- Instruction -
Please lay out every line of the listing below as a Markdown table with the columns Row and Text. Give each row its number and leave out blank lines.
━━ Records shown
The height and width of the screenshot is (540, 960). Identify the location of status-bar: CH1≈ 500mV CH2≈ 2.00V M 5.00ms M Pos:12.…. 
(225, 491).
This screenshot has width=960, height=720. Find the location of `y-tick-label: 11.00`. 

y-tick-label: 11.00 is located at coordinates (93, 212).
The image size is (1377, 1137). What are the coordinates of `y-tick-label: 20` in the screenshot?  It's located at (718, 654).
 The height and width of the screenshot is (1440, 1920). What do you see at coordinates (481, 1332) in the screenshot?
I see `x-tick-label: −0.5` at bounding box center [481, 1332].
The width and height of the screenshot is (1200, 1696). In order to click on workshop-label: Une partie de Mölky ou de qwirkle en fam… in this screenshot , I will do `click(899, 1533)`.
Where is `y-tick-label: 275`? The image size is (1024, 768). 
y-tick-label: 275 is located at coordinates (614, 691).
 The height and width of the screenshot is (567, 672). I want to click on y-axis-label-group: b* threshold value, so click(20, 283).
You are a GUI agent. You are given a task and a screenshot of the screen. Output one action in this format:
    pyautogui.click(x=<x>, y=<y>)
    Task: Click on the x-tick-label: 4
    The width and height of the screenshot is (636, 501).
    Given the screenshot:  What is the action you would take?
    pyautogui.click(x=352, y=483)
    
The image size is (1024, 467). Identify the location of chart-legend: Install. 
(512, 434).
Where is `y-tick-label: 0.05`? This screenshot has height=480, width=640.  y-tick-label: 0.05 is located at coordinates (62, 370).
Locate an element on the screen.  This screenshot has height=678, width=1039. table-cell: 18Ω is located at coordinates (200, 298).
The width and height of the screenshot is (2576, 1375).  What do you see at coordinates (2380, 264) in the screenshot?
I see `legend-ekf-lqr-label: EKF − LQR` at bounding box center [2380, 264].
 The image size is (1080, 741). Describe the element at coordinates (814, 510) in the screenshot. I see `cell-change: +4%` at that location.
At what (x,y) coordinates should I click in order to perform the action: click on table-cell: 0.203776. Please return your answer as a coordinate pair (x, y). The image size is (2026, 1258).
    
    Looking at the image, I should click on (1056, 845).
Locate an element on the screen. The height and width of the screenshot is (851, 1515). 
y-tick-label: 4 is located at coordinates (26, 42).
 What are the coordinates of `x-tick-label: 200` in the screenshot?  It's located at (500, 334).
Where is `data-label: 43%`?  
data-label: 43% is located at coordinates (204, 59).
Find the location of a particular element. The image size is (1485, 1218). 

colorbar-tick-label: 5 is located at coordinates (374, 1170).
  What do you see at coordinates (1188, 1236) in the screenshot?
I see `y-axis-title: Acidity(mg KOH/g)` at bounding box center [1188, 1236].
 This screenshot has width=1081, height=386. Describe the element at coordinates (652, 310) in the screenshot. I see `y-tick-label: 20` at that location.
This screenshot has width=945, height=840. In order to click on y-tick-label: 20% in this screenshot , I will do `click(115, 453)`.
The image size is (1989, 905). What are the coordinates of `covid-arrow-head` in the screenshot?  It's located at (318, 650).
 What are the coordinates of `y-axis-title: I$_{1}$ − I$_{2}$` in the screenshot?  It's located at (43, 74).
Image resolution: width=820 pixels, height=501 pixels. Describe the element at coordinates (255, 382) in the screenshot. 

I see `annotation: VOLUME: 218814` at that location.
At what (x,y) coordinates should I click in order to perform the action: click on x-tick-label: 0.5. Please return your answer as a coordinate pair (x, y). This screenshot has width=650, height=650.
━━━━
- Answer section -
| Row | Text |
|---|---|
| 1 | The height and width of the screenshot is (540, 960). Identify the location of status-bar: CH1≈ 500mV CH2≈ 2.00V M 5.00ms M Pos:12.….  |
| 2 | (225, 491). |
| 3 | This screenshot has width=960, height=720. Find the location of `y-tick-label: 11.00`.  |
| 4 | y-tick-label: 11.00 is located at coordinates (93, 212). |
| 5 | The image size is (1377, 1137). What are the coordinates of `y-tick-label: 20` in the screenshot?  It's located at (718, 654). |
| 6 |  The height and width of the screenshot is (1440, 1920). What do you see at coordinates (481, 1332) in the screenshot? |
| 7 | I see `x-tick-label: −0.5` at bounding box center [481, 1332]. |
| 8 | The width and height of the screenshot is (1200, 1696). In order to click on workshop-label: Une partie de Mölky ou de qwirkle en fam… in this screenshot , I will do `click(899, 1533)`. |
| 9 | Where is `y-tick-label: 275`? The image size is (1024, 768).  |
| 10 | y-tick-label: 275 is located at coordinates (614, 691). |
| 11 |  The height and width of the screenshot is (567, 672). I want to click on y-axis-label-group: b* threshold value, so click(20, 283). |
| 12 | You are a GUI agent. You are given a task and a screenshot of the screen. Output one action in this format: |
| 13 |     pyautogui.click(x=<x>, y=<y>) |
| 14 |     Task: Click on the x-tick-label: 4 |
| 15 |     The width and height of the screenshot is (636, 501). |
| 16 |     Given the screenshot:  What is the action you would take? |
| 17 |     pyautogui.click(x=352, y=483) |
| 18 | The image size is (1024, 467). Identify the location of chart-legend: Install.  |
| 19 | (512, 434). |
| 20 | Where is `y-tick-label: 0.05`? This screenshot has height=480, width=640.  y-tick-label: 0.05 is located at coordinates (62, 370). |
| 21 | Locate an element on the screen.  This screenshot has height=678, width=1039. table-cell: 18Ω is located at coordinates (200, 298). |
| 22 | The width and height of the screenshot is (2576, 1375).  What do you see at coordinates (2380, 264) in the screenshot? |
| 23 | I see `legend-ekf-lqr-label: EKF − LQR` at bounding box center [2380, 264]. |
| 24 |  The image size is (1080, 741). Describe the element at coordinates (814, 510) in the screenshot. I see `cell-change: +4%` at that location. |
| 25 | At what (x,y) coordinates should I click in order to perform the action: click on table-cell: 0.203776. Please return your answer as a coordinate pair (x, y). The image size is (2026, 1258). |
| 26 |     Looking at the image, I should click on (1056, 845). |
| 27 | Locate an element on the screen. The height and width of the screenshot is (851, 1515).  |
| 28 | y-tick-label: 4 is located at coordinates (26, 42). |
| 29 |  What are the coordinates of `x-tick-label: 200` in the screenshot?  It's located at (500, 334). |
| 30 | Where is `data-label: 43%`?   |
| 31 | data-label: 43% is located at coordinates (204, 59). |
| 32 | Find the location of a particular element. The image size is (1485, 1218).  |
| 33 | colorbar-tick-label: 5 is located at coordinates (374, 1170). |
| 34 |   What do you see at coordinates (1188, 1236) in the screenshot? |
| 35 | I see `y-axis-title: Acidity(mg KOH/g)` at bounding box center [1188, 1236]. |
| 36 |  This screenshot has width=1081, height=386. Describe the element at coordinates (652, 310) in the screenshot. I see `y-tick-label: 20` at that location. |
| 37 | This screenshot has width=945, height=840. In order to click on y-tick-label: 20% in this screenshot , I will do `click(115, 453)`. |
| 38 | The image size is (1989, 905). What are the coordinates of `covid-arrow-head` in the screenshot?  It's located at (318, 650). |
| 39 |  What are the coordinates of `y-axis-title: I$_{1}$ − I$_{2}$` in the screenshot?  It's located at (43, 74). |
| 40 | Image resolution: width=820 pixels, height=501 pixels. Describe the element at coordinates (255, 382) in the screenshot.  |
| 41 | I see `annotation: VOLUME: 218814` at that location. |
| 42 | At what (x,y) coordinates should I click in order to perform the action: click on x-tick-label: 0.5. Please return your answer as a coordinate pair (x, y). This screenshot has width=650, height=650. |